We are going to create this model from scratch in this notbook.

In [37]:
inputs = tf.keras.layers.Input(shape=(1, ), dtype="string")
indeces = vectorize_layer(inputs)
x = tf.keras.layers.Embedding(MAX_FEATURES,EMBEDDING_DIM)(indeces)
x = tf.keras.layers.Dropout(rate=.5)(x)

x = tf.keras.layers.Conv1D(128, 5, padding="valid", 
                           activation="relu", strides=3)(x)
x = tf.keras.layers.Conv1D(128, 5, padding="valid", 
                           activation="relu", strides=3)(x)
x = tf.keras.layers.GlobalAveragePooling1D()(x)


x = tf.keras.layers.Dense(128, activation="relu")(x)
x = tf.keras.layers.Dropout(rate=.5)(x)

outputs = tf.keras.layers.Dense(1, activation="sigmoid")(x)

model = tf.keras.Model(inputs, outputs)

model.summary()

Model: "model_1"
_________________________________________________________________
Layer (type)                 Output Shape              Param #   
input_2 (InputLayer)         [(None, 1)]               0         
_________________________________________________________________
text_vectorization (TextVect (None, 500)               0         
_________________________________________________________________
embedding_1 (Embedding)      (None, 500, 128)          2560000   
_________________________________________________________________
dropout_2 (Dropout)          (None, 500, 128)          0         
_________________________________________________________________
conv1d_2 (Conv1D)            (None, 166, 128)          82048     
_________________________________________________________________
conv1d_3 (Conv1D)            (None, 54, 128)           82048     
_________________________________________________________________
global_average_pooling1d_1 ( (None, 128)               0   

### Training the end-to-end model

In [39]:
model.compile(
    loss="binary_crossentropy", optimizer="adam", metrics=["accuracy"]
)

EPOCHS = 3

model.fit(raw_train_ds, validation_data=raw_valid_ds, epochs=EPOCHS)

Epoch 1/3
Epoch 2/3
Epoch 3/3


<keras.callbacks.History at 0x7f4fcb979650>

### Evalutaing the model

In [40]:
model.evaluate(raw_test_ds,verbose=1)



[0.5001795887947083, 0.8663600087165833]

### Model Inference

In [49]:
def make_prediction(text):
  text = tf.constant(text, dtype="string")
  text= tf.expand_dims(text, -1)
  pred = tf.round(tf.squeeze(model(text)))
  return pred.numpy().astype("int32")

In [50]:
print("real label\tpredicted label\tpredicted class")
for ele in data:
  predicted = make_prediction(ele["text"])
  print(f"{predicted}\t\t{ele['label']}\t\t{raw_train_ds.class_names[predicted]}")
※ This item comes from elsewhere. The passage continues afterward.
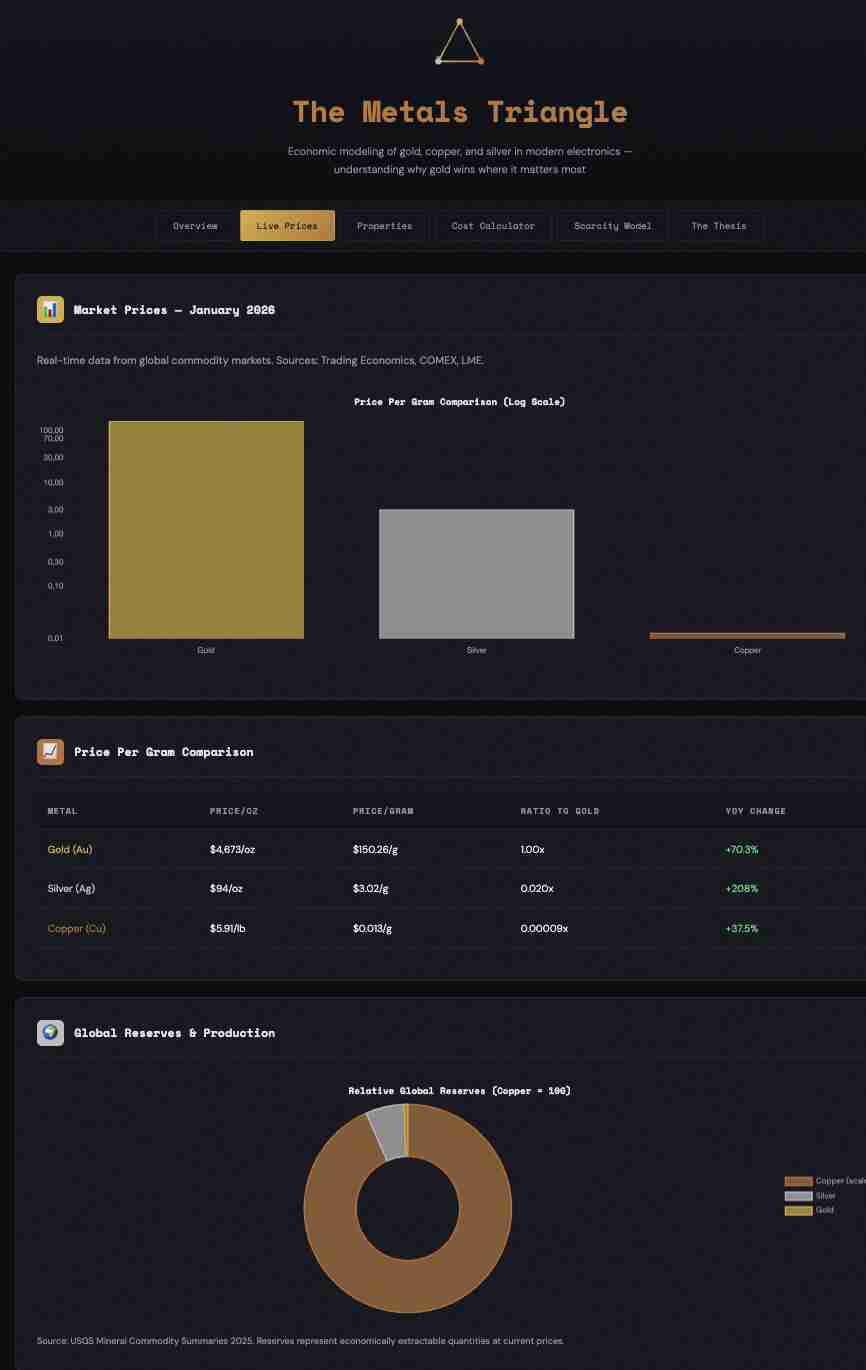Click the bar chart icon beside Market Prices
The width and height of the screenshot is (866, 1370).
pos(50,310)
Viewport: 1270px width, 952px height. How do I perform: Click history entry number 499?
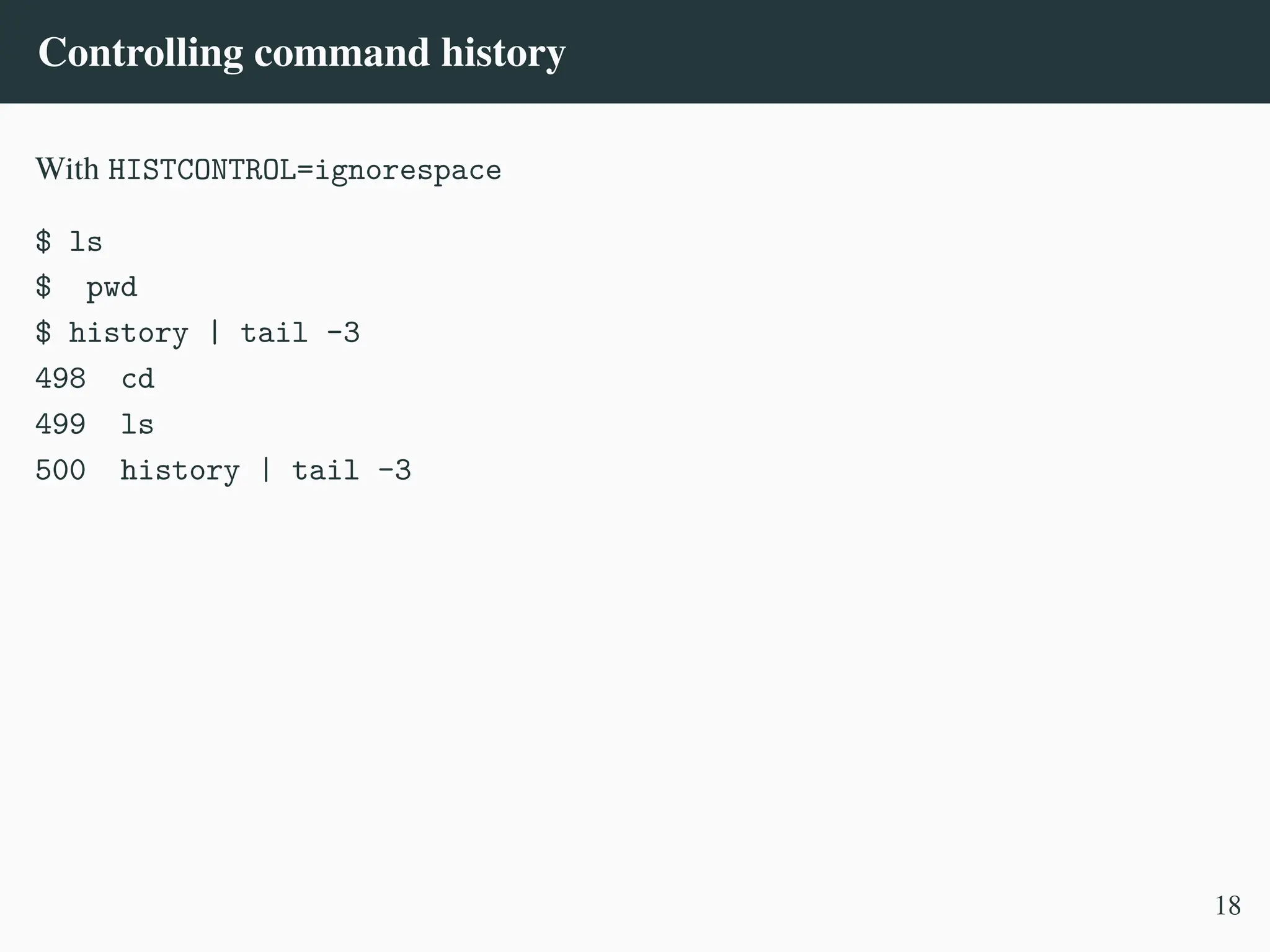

real label	predicted label	predicted class
0		1		neg
1		1		pos
1		1		pos
1		1		pos
1		1		pos


### Conclusion 

In this notebook we have leant how we can load the dataset using the `text_dataset_from_directory` and train a model to perform sentiment analysis using CONV1D. In the next notebook we are going to perform the same task using a RNN.